— SHORT PROBLEM 1 —
Write out every answer choice offered in the induced emf problem, with its letter.
— SHORT PROBLEM 2 —
In the induced emf problem, how does the frame move?

— TEXT SECTION —
Question

A conducting square frame of side 'a' and a long straight wire carrying current $I$ are located in the same plane as shown in the figure. The frame moves to the right with a constant velocity 'V'. The emf induced in the frame will be proportional to

• A. $\frac{1}{(2x+a)^2}$
• B. $\frac{1}{(2x-a)(2x+a)}$
• C. $\frac{1}{(2x-a)}$
• D. $\frac{1}{(2x-a)^2}$

Answer 1

Answer: (B)

$\frac{1}{(2x-a)(2x+a)}$

Answer 2

Here, PQ = RS = PR =QS = a

Emf induced in the frame
$\varepsilon =B_1(PQ)V-B_2(RS)V$
$=\frac{\mu_0 I}{2 \pi(x-{a/2})}aV-\frac{\mu_0 I}{2 \pi(x+{a/2})}aV$
$=\frac{\mu_0 I}{2 \pi}\big[\frac{2}{(2x-a)}-\frac{2}{(2x+a)}\big]aV$
$=\frac{\mu_0 I}{2 \pi} \times 2\big[\frac{2a}{(2x-a)(2x+a)}\big]aV$
$\therefore \varepsilon \propto \frac{1}{(2x-a)(2x+a)}$

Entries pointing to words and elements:
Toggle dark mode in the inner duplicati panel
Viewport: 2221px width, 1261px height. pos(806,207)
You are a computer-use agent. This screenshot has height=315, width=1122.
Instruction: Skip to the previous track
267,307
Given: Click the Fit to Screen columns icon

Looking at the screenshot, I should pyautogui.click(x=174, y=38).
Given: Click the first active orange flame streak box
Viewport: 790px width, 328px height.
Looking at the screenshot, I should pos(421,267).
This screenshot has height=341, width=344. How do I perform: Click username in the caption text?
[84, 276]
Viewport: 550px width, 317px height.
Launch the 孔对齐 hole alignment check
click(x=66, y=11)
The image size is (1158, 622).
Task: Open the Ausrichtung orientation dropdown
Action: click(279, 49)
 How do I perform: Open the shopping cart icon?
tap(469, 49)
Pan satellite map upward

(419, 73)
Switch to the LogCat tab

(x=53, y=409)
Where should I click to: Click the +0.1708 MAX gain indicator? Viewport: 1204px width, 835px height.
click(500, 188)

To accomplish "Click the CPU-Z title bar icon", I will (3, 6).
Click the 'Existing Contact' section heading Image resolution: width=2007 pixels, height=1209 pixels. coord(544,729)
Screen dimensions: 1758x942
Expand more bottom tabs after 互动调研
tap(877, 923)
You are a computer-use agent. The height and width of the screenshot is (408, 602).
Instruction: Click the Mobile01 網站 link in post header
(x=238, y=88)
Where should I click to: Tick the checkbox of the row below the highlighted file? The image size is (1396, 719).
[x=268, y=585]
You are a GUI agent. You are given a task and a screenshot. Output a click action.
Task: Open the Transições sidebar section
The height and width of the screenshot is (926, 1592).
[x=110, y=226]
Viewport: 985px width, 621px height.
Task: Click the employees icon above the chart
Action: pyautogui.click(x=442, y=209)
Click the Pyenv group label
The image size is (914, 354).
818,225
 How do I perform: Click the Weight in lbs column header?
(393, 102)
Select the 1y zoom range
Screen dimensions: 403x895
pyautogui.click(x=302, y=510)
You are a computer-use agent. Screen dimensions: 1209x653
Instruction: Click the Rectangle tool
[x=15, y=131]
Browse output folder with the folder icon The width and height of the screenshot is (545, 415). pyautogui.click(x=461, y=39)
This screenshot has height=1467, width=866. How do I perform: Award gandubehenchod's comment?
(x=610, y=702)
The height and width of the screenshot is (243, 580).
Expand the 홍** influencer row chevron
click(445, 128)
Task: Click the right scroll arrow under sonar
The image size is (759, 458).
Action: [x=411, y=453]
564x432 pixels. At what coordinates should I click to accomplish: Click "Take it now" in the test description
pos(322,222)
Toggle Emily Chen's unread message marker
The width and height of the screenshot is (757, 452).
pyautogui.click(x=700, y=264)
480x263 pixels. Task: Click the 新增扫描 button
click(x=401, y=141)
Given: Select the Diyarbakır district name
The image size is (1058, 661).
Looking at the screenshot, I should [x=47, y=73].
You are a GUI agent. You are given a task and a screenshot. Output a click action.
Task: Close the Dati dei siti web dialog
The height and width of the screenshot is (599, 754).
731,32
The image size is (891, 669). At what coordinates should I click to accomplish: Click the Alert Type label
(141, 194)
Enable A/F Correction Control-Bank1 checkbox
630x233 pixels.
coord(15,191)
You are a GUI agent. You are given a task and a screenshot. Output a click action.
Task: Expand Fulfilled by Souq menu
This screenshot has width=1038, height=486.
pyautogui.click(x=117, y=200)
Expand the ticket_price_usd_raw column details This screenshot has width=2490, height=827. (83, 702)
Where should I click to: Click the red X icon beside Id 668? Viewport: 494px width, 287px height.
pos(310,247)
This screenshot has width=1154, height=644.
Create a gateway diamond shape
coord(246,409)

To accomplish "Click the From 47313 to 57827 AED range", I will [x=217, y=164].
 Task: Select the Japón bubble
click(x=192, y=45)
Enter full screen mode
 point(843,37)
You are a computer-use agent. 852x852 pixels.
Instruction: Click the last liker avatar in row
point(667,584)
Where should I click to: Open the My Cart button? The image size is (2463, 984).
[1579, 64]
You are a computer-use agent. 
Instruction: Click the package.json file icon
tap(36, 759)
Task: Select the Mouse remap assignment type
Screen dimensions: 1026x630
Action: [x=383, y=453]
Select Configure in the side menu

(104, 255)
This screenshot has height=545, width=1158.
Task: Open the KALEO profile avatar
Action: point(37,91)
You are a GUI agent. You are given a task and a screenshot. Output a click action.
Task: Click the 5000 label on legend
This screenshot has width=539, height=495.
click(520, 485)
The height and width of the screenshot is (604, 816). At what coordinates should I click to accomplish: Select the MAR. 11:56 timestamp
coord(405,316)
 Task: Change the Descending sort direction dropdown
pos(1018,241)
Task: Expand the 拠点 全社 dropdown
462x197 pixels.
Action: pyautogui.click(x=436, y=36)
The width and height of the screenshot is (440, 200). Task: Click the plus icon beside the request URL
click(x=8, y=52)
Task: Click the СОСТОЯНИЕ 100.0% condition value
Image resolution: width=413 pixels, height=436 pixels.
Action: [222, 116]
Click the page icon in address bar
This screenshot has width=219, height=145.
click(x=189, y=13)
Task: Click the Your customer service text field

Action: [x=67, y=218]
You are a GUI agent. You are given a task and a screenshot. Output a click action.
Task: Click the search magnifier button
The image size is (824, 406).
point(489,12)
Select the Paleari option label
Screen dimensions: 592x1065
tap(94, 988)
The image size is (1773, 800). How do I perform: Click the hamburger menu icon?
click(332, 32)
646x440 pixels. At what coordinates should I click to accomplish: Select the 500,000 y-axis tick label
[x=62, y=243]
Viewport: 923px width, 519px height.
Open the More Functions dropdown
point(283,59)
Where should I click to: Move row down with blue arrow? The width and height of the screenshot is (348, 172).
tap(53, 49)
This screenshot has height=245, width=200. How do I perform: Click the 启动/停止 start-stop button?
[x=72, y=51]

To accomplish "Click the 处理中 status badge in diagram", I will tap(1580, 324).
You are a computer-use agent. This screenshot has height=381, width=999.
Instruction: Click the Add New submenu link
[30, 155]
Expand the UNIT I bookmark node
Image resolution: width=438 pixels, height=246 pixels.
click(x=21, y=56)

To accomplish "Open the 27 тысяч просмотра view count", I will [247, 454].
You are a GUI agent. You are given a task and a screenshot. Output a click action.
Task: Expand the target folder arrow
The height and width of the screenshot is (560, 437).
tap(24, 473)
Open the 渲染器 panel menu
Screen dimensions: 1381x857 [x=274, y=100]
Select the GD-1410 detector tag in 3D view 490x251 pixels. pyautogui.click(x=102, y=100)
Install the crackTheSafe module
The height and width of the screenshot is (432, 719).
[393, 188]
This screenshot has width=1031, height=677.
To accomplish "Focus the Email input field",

— EXERCISE RESPONSE 1 —
A. 1/(2x+a)^2
B. 1/((2x-a)(2x+a))
C. 1/(2x-a)
D. 1/(2x-a)^2

— EXERCISE RESPONSE 2 —
It moves to the right with a constant velocity V.